Directory Structure and Data Flow
Module Structure
fusion/modules/rl/
|-- __init__.py # Module docstring
|-- README.md # Module documentation
|-- TODO.md # Development roadmap
|-- errors.py # Custom exception hierarchy
|-- model_manager.py # Model creation and persistence
|-- workflow_runner.py # Training orchestration (main entry)
|
|-- adapter/ # Simulation integration layer
| |-- rl_adapter.py # RLSimulationAdapter
| `-- path_option.py # PathOption dataclass
|
|-- agents/ # Agent implementations
| |-- base_agent.py # BaseAgent class
| |-- path_agent.py # Path selection agent (IMPLEMENTED)
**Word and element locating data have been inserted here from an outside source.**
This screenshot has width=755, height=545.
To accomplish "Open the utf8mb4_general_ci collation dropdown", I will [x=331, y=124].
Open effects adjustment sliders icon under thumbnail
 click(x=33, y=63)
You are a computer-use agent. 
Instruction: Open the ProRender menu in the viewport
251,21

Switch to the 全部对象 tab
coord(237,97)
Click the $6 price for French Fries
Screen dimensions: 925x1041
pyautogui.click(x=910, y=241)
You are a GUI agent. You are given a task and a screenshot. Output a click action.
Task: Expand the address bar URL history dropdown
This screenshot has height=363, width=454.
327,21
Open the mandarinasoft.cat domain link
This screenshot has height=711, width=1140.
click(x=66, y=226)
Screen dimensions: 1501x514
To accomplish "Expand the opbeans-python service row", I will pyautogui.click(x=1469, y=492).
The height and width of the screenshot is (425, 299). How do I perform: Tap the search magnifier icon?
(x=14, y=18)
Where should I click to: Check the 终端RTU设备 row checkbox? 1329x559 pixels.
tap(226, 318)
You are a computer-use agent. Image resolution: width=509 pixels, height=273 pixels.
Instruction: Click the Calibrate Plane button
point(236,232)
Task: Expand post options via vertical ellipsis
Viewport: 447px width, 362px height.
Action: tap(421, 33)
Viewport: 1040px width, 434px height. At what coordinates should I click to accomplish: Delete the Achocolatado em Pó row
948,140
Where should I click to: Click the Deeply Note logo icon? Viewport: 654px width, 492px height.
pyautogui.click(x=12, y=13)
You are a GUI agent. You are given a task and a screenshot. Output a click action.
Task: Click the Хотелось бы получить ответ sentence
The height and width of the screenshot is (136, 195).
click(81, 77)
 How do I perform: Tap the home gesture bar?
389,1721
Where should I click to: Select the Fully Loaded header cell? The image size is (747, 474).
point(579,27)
| |-- core_agent.py # Core assignment (PLACEHOLDER)
| `-- spectrum_agent.py # Spectrum allocation (PLACEHOLDER)
|
|-- algorithms/ # Algorithm implementations
| |-- q_learning.py # In-house Q-learning
| |-- bandits.py # In-house bandit algorithms
| |-- ppo.py # SB3 PPO wrapper
| |-- a2c.py # SB3 A2C wrapper
| |-- dqn.py # SB3 DQN wrapper
| `-- qr_dqn.py # SB3 QR-DQN wrapper
|
|-- environments/ # Unified environment (recommended)
| |-- unified_env.py # UnifiedSimEnv
| `-- wrappers.py # ActionMaskWrapper
|
|-- gymnasium_envs/ # Legacy environment (deprecated)
| `-- general_sim_env.py # GeneralSimEnv (SimEnv)
|
|-- feat_extrs/ # GNN feature extractors (BETA)
| |-- path_gnn.py # Standard GNN (GAT, SAGE, GraphConv)
| |-- path_gnn_cached.py # Cached GNN for static graphs
| `-- graphormer.py # Transformer-based GNN (experimental)
|
|-- policies/ # Path selection policies (BETA)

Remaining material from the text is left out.